When recruitment is complete, CAF’s work - force at Newport will number more than 300. The company took delivery of the £30 million, 46,000sq metre plant in 2018, and production started shortly afterwards.
Good transport links were vital, including easy access to the UK’s national rail network. “Being able to deliver our product directly from the site was one of our key criteria, and the Welsh Government’s commitment to developing a new station at nearby Llanwern will give us even better access. And the removal of tolls on the Severn Bridge means people living in Bristol are more open to us as potential employees.”
CAF’s whole experience has been that Wales is investment-ready. Taylor says: “The Welsh Government have demonstrated very strongly that they have an environment that’s open, and they’ve continued to engage with us long after the champagne bubbles have died away. Now that we’re through the development phase and into operations they’re still very keen to work with us.”
The company is already looking to fill its order book beyond the Transport for Wales contract. Taylor says: “Newport is a rail vehicle assembly factory, currently set up to do standard UK gauge, so we could potentially build anything from trams or the likes of Docklands Light Railway trains, right the way up to high-speed trains for HS2.”

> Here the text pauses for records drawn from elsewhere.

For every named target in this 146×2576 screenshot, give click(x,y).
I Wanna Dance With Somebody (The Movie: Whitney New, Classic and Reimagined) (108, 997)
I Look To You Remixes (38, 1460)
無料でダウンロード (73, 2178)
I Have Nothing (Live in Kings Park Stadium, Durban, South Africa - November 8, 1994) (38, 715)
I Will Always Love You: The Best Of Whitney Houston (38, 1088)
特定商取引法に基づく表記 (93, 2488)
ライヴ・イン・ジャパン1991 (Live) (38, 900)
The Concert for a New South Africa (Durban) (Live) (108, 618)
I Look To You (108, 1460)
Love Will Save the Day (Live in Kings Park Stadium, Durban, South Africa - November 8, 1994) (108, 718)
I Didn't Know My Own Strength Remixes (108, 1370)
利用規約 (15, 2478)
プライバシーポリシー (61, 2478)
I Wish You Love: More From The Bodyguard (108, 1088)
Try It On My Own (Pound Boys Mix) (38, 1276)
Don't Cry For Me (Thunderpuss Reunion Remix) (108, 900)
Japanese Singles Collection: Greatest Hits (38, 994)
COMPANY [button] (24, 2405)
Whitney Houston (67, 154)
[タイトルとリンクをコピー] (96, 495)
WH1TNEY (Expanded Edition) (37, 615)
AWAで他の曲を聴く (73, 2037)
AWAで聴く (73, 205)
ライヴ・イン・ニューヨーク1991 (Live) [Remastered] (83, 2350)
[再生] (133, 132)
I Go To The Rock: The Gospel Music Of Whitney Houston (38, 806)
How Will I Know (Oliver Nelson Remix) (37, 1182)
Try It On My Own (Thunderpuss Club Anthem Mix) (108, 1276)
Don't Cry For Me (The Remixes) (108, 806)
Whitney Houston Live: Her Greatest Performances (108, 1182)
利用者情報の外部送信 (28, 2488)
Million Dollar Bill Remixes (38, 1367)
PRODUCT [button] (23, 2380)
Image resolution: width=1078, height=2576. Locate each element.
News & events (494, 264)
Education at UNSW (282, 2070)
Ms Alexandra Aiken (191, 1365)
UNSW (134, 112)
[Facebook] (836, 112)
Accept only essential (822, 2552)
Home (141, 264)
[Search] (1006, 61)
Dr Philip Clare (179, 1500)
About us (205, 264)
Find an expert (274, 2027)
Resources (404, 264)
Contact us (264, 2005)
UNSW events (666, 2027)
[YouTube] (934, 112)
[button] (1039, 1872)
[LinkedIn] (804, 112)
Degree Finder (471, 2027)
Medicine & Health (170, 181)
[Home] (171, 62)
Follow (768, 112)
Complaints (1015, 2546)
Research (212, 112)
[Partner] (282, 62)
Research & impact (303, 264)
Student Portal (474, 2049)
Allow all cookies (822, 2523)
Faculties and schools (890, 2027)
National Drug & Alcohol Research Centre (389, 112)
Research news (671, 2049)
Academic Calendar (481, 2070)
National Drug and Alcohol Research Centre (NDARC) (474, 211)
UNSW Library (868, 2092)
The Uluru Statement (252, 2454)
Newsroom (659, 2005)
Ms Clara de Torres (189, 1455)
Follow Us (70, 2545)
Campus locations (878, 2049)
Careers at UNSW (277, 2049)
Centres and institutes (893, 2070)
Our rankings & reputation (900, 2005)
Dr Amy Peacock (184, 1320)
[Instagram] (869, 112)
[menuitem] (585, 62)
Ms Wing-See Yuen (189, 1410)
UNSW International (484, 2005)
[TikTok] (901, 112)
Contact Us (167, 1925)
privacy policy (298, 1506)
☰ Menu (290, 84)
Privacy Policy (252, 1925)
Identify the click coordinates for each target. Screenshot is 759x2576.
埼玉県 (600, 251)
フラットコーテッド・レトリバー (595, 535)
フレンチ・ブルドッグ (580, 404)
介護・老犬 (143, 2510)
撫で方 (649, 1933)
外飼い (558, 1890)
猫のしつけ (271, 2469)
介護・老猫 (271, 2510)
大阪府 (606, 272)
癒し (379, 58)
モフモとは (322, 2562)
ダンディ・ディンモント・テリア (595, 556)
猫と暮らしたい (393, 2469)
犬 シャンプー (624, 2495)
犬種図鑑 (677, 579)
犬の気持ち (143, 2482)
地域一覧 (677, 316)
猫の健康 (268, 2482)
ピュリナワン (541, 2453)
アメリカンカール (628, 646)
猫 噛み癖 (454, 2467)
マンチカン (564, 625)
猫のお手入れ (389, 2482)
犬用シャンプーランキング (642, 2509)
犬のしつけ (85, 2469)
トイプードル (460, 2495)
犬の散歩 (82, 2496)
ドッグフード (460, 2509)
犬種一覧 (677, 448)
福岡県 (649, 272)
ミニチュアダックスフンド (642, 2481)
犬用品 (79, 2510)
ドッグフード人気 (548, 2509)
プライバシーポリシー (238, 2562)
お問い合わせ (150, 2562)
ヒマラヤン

The 300-plus jobs at Newport could be just a small slice of the total benefit to the Welsh economy. “We’re essentially becoming a hub, and I’ve been working closely with government on how we can attract tier-one suppliers,” he says. “Gathering a supply chain around us that will provide more value into the local economy will be great for everybody – and the politicians and civil servants have been working hard to make it happen.”